**Task goal:**
The data must be copied over exactly and in full.

■ ■ ■

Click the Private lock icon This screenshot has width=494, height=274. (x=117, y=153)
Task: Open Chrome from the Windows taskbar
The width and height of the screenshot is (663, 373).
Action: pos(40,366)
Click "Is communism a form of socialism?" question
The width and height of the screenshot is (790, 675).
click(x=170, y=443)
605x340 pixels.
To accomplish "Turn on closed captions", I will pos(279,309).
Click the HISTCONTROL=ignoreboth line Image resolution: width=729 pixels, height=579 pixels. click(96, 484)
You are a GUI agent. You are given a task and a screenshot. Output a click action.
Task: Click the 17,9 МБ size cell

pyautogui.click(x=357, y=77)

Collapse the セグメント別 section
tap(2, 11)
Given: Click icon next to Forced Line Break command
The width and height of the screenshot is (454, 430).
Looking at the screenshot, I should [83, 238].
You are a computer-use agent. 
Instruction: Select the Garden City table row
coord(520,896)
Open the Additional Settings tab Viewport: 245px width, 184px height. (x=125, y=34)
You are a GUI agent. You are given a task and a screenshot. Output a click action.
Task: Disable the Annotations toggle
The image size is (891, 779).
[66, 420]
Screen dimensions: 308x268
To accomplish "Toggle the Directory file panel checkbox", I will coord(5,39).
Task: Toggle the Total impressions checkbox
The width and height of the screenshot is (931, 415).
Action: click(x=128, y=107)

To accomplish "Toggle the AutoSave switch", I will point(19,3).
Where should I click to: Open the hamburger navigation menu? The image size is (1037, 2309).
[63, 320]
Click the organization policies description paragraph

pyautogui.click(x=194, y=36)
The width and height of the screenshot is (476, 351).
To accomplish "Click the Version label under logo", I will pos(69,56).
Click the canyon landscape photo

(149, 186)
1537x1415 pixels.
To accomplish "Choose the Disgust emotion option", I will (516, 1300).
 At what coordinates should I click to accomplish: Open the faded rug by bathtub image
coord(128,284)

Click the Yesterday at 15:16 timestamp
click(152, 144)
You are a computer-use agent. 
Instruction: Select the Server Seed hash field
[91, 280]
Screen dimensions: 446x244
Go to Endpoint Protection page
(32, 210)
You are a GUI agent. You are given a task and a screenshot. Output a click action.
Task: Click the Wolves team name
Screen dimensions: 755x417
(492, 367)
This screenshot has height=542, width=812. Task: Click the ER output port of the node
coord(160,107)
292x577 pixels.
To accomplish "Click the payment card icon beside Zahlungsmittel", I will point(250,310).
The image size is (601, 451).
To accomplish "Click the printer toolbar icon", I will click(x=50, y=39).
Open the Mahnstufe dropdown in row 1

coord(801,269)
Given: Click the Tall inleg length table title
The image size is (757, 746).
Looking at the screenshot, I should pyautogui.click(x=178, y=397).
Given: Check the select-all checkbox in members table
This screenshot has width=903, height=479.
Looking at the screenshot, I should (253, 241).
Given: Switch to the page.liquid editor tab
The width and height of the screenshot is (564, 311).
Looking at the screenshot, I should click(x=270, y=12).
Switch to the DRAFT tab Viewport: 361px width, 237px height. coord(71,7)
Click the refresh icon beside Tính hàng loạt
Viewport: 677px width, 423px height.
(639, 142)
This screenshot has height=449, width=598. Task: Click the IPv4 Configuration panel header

■ ■ ■

**Answer box:**
Click the Private lock icon This screenshot has width=494, height=274. (x=117, y=153)
Task: Open Chrome from the Windows taskbar
The width and height of the screenshot is (663, 373).
Action: pos(40,366)
Click "Is communism a form of socialism?" question
The width and height of the screenshot is (790, 675).
click(x=170, y=443)
605x340 pixels.
To accomplish "Turn on closed captions", I will pos(279,309).
Click the HISTCONTROL=ignoreboth line Image resolution: width=729 pixels, height=579 pixels. click(96, 484)
You are a GUI agent. You are given a task and a screenshot. Output a click action.
Task: Click the 17,9 МБ size cell

pyautogui.click(x=357, y=77)

Collapse the セグメント別 section
tap(2, 11)
Given: Click icon next to Forced Line Break command
The width and height of the screenshot is (454, 430).
Looking at the screenshot, I should [83, 238].
You are a computer-use agent. 
Instruction: Select the Garden City table row
coord(520,896)
Open the Additional Settings tab Viewport: 245px width, 184px height. (x=125, y=34)
You are a GUI agent. You are given a task and a screenshot. Output a click action.
Task: Disable the Annotations toggle
The image size is (891, 779).
[66, 420]
Screen dimensions: 308x268
To accomplish "Toggle the Directory file panel checkbox", I will coord(5,39).
Task: Toggle the Total impressions checkbox
The width and height of the screenshot is (931, 415).
Action: click(x=128, y=107)

To accomplish "Toggle the AutoSave switch", I will point(19,3).
Where should I click to: Open the hamburger navigation menu? The image size is (1037, 2309).
[63, 320]
Click the organization policies description paragraph

pyautogui.click(x=194, y=36)
The width and height of the screenshot is (476, 351).
To accomplish "Click the Version label under logo", I will pos(69,56).
Click the canyon landscape photo

(149, 186)
1537x1415 pixels.
To accomplish "Choose the Disgust emotion option", I will (516, 1300).
 At what coordinates should I click to accomplish: Open the faded rug by bathtub image
coord(128,284)

Click the Yesterday at 15:16 timestamp
click(152, 144)
You are a computer-use agent. 
Instruction: Select the Server Seed hash field
[91, 280]
Screen dimensions: 446x244
Go to Endpoint Protection page
(32, 210)
You are a GUI agent. You are given a task and a screenshot. Output a click action.
Task: Click the Wolves team name
Screen dimensions: 755x417
(492, 367)
This screenshot has height=542, width=812. Task: Click the ER output port of the node
coord(160,107)
292x577 pixels.
To accomplish "Click the payment card icon beside Zahlungsmittel", I will point(250,310).
The image size is (601, 451).
To accomplish "Click the printer toolbar icon", I will click(x=50, y=39).
Open the Mahnstufe dropdown in row 1

coord(801,269)
Given: Click the Tall inleg length table title
The image size is (757, 746).
Looking at the screenshot, I should pyautogui.click(x=178, y=397).
Given: Check the select-all checkbox in members table
This screenshot has width=903, height=479.
Looking at the screenshot, I should (253, 241).
Given: Switch to the page.liquid editor tab
The width and height of the screenshot is (564, 311).
Looking at the screenshot, I should click(x=270, y=12).
Switch to the DRAFT tab Viewport: 361px width, 237px height. coord(71,7)
Click the refresh icon beside Tính hàng loạt
Viewport: 677px width, 423px height.
(639, 142)
This screenshot has height=449, width=598. Task: Click the IPv4 Configuration panel header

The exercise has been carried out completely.